Copy word for word the part of the NYC taxi trips page below that runs from "from lonboard import" up to and including "and dropoff locations).".

------ DOCUMENT ------

Skip to content

NYC Taxi Trips in Marimo with GeoDataFusion

This is a basic example to use the DataFusion Python API with the GeoDataFusion extension to filter and visualize Parquet data.

This example is best viewed in a local instance of Marimo. Download this file then start a local Marimo session with:

uv run marimo edit nyc_taxi_trips.py --sandbox
from pathlib import Path

import marimo as mo
import requests
from arro3.core import Table
from datafusion import SessionContext
from geodatafusion import register_all
from matplotlib.colors import Normalize
from palettable.colorbrewer.diverging import BrBG_10
from tqdm.notebook import tqdm

from lonboard import Map, ScatterplotLayer
from lonboard.colormap import apply_continuous_cmap
from lonboard.experimental import ArcLayer
from lonboard.layer_extension import BrushingExtension

This example uses data from the NYC Taxi & Limousine Commission (TLC) Trip Records.

We'll first download a file from January 2010 to disk if it's not already downloaded. (We use data from January 2010 because some later files don't have raw longitude-latitude pickup and dropoff locations).

def download_file_with_progress(url: str, filename: Path):
    """Downloads a file from a given URL and displays a progress bar."""
    response = requests.get(url, stream=True)
    total_size = int(response.headers.get("content-length", 0))

    with tqdm(
        total=total_size,
        unit="B",
        unit_scale=True,
        desc=str(filename),
    ) as pbar:
        with open(filename, "wb") as f:
            for chunk in response.iter_content(chunk_size=1024):
                if chunk:
                    f.write(chunk)
                    pbar.update(len(chunk))

file_url = "https://d37ci6vzurychx.cloudfront.net/trip-data/yellow_tripdata_2010-01.parquet"
output_path = Path("yellow_tripdata_2010-01.parquet")

if not output_path.exists():
    download_file_with_progress(file_url, output_path)

Now we'll create the DataFusion SessionContext—the primary API for interacting with a Datafusion session—and register our spatial extension onto it.

ctx = SessionContext()
register_all(ctx)
ctx.register_parquet("trips", output_path)

Next we'll initialize a bounding box to be used in a spatial intersection query in DataFusion.

------ INFORMATION SHOWN ------

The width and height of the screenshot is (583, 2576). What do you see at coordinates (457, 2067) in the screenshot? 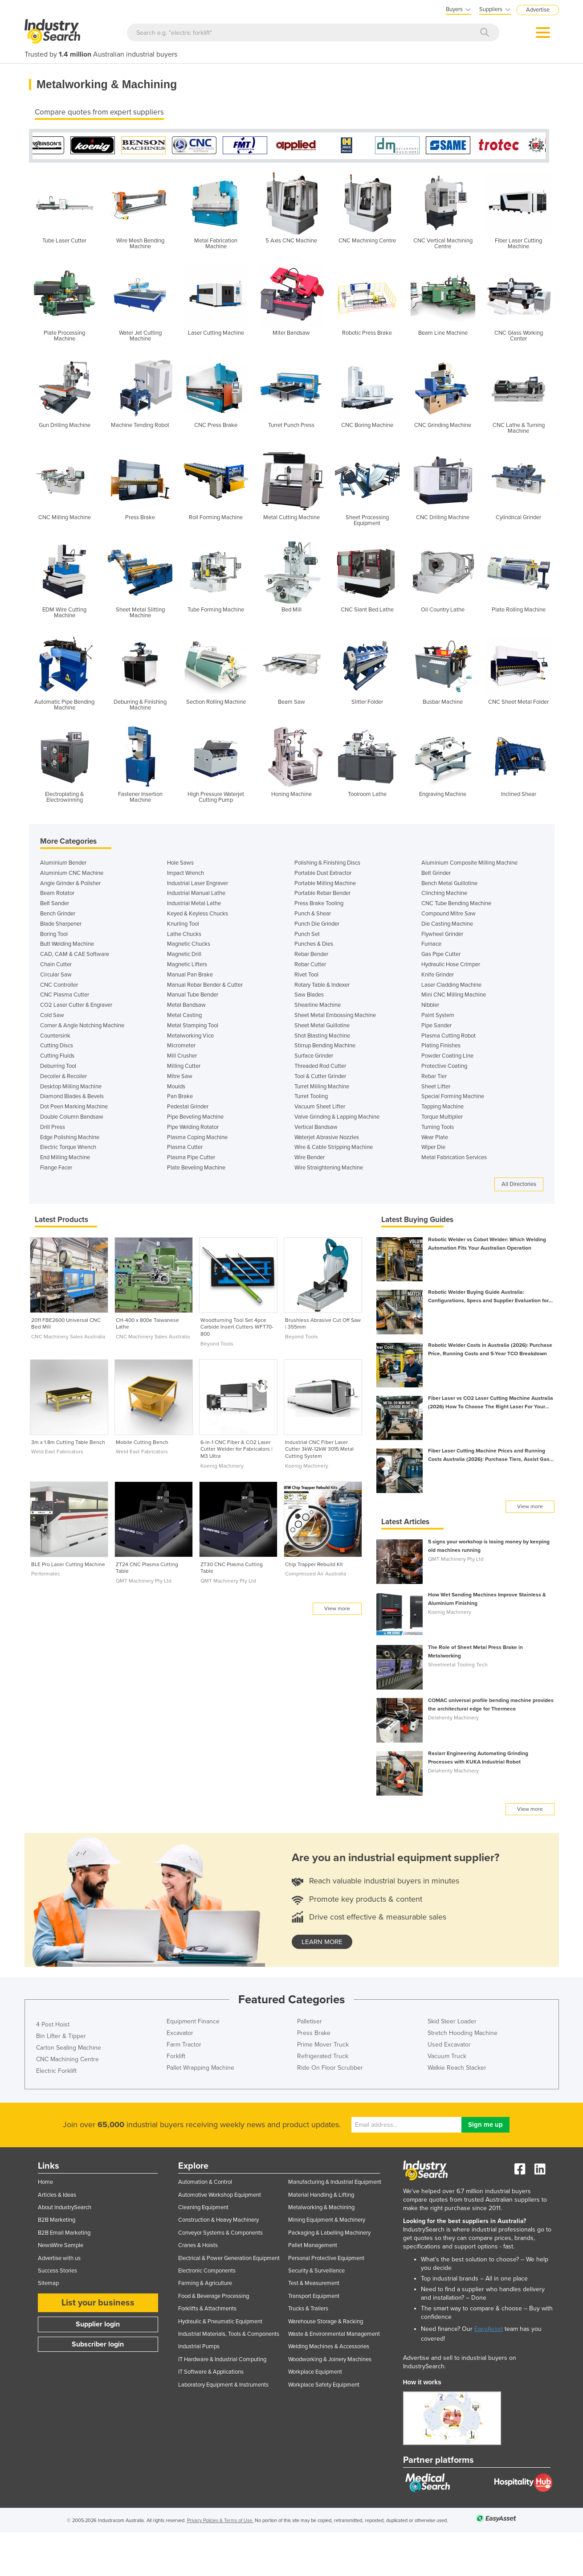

------

▶ [ANSWER TO THE TASK]
from lonboard import Map, ScatterplotLayer
from lonboard.colormap import apply_continuous_cmap
from lonboard.experimental import ArcLayer
from lonboard.layer_extension import BrushingExtension

This example uses data from the NYC Taxi & Limousine Commission (TLC) Trip Records.

We'll first download a file from January 2010 to disk if it's not already downloaded. (We use data from January 2010 because some later files don't have raw longitude-latitude pickup and dropoff locations).